Prosecutors point to the .189 blood alcohol content sample taken from Brent following the crash. Assistant District Attorney Heath Harris called the former lineman an 'experienced drinker' and argued that he often drank to excess.
Prosecutor Jason Hermus played footage of Brent's field sobriety test and argued that he failed it.
'Mr. Brent, who is a professional athlete who runs after targets at the highest level, can't even stand up,' Hermus said. 'You have to believe your eyes.'
Harris called Brent a liar, saying he was untruthful the night of the crash when police asked him how much he had to drink. During testimony last week, the forensic toxicologist who found Brent's BAC to be .189 more than double the legal limit of .08 told the jury he would've had about 17 drinks before crashing his car.
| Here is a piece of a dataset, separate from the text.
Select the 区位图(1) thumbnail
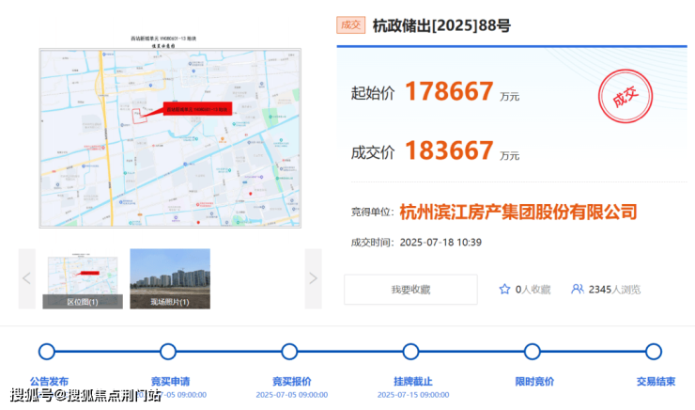The width and height of the screenshot is (695, 410). pos(83,278)
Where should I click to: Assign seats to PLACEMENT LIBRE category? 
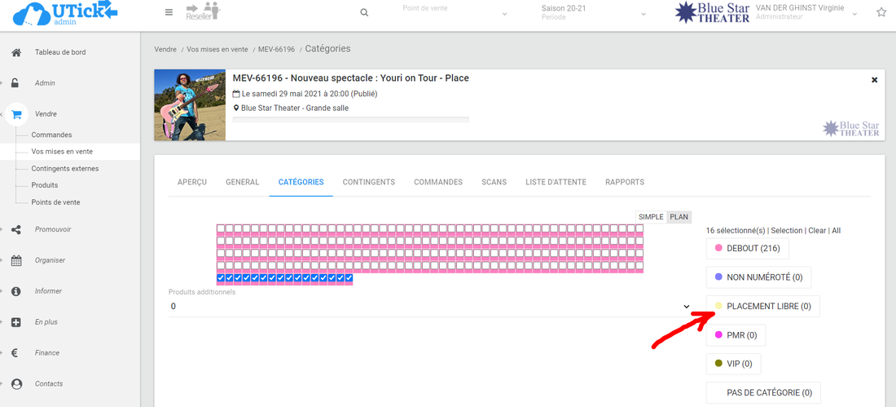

'He lied, why?,' Harris asked. 'Because he knew he was over the limit.'
The defense portrayed Brent as driving recklessly but not drunk. Defense attorney Deandra Grant reminded the defense that the state has the burden to prove beyond doubt that Brent was intoxicated at the time of the crash.
'To get to him, they must go through you,' Grant said.
There were hugs and tears in the courtroom, which was dotted with family members of Brent and Brown as well as numerous Dallas Cowboys, including linebacker Sean Lee who hugged Brent before leaving.